Old 07-08-2014, 06:06 AM
 
3,431 posts, read 3,247,686 times
Reputation: 8067
Quote:
Originally Posted by GotHereQuickAsICould View Post
Say you don't check the box for cancer and you are diagnosed with cancer. Who pays for the chemo and radiation? Or do we just stand by and watch you whither away?

Say you don't check the box for insulin. You get diabetes and end up needing your legs amputated due to poor circulation caused by untreated diabetes. Do we all just stand by and watch gangrene eat you alive?

We all know what happens. Untreated medical conditions end up on the public dime.

Even people who say they would not pursue treatment usually do.

Once read a study in which people with early stage kidney disease were asked whether they would choose dialysis when the time came or just bite the bullet. The majority of early stage folks reported that they would forgo dialysis. Quality of life and all.

Guess what happened when the time came? Nearly everyone who was a decent candidate for dialysis decided on the treatment. Guess who picks up the tab for most of dialysis? Medicare.

Insurance is meant to spread the risk by covering a lot of conditions that you will likely never have so that those who do have it are covered.

My auto insurance covers accidents caused by drunk driving. I don't drink. Should I have to pay for that coverage?

If folks don't want to use birth control or have abortions, don't do it. But that means the rest of us have to share a larger part of the burden of childbirth and medical care for their children.

Now that I think of it, I would like to opt out of coverage for childbirth. I am 100% positive I won't be needing that.
You've touched upon my main point--that we are all interconnected and we can't really avoid paying for each other's health care.

You've also brought up my other pet peeve, that ObamaCare goes too far in forcing all Americans to pay for completely unnecessary procedures like gender reassignment surgery. Sure, some may consider it necessary, but why should all people bear an equal burden of paying for it? It's the notion of collectivism versus individual responsibility, brought into sharp relief.
 
Old 07-08-2014, 06:23 AM
 
33,052 posts, read 12,527,244 times
Reputation: 20943
Quote:
Originally Posted by no kudzu View Post
But somebody will eventually pay for it because we do not (usually) let people die on the side of the road from cancer, diabetes, AIDS, etc. Everybody would check all the boxes cause they don't want to pay for something they don't need NOW.
I suspect you are right about people not checking the boxes for things they don't need right now. Think of all of us who would not check the boxes for prenatal care and childbirth costs as there is not a snowball's chance we will get pregnant. Without a large pool of people pitching into the insurance pool, coverage for this condition would be spendy.

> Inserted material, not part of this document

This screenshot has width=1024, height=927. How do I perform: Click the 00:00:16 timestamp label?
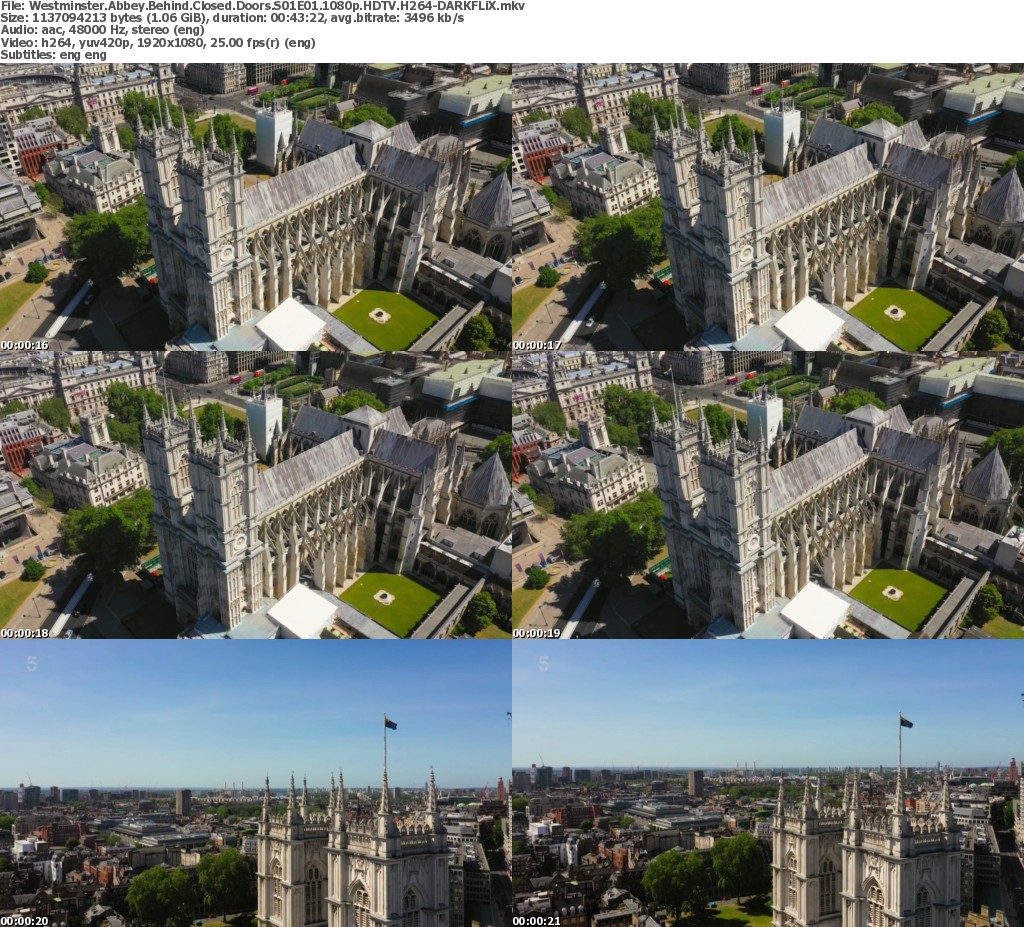25,345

Perhaps it should be an either or situation with birth control and childbirth expenses. You could forgo the birth control coverage, but would then need to pay for the increased cost of childbirth coverage.

I've read that the average cost of pregnancy, delivery, and newborn care is about $30,000 for a vaginal delivery and $50,000 for a C-section. Since only those who thought they might need this care would check this box, it would mean that their premium would need to cover these (and other potential) medical costs.

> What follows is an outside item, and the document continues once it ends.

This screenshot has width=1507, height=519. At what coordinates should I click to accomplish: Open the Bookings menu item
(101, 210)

According to: The Real Cost of Birth Control - US News a fertile couple not using birth control has an 85% chance of becoming pregnant within a year.

Even with being able to negotiate the cost down, it would seem that insurance companies would need to get at least $25,000/year for this coverage. Perhaps more. Overhead and all.

Whereas, according to this same article, the average birth control costs are between $60 and $600 a year.

Of course, some would need both birth control and childbirth/newborn coverage.
 
Old 07-08-2014, 06:28 AM
 
33,052 posts, read 12,527,244 times
Reputation: 20943
Say people could forgo coverage for birth control only by selecting childbirth/newborn coverage and the $2,000+/month premium, I wonder how many would do that.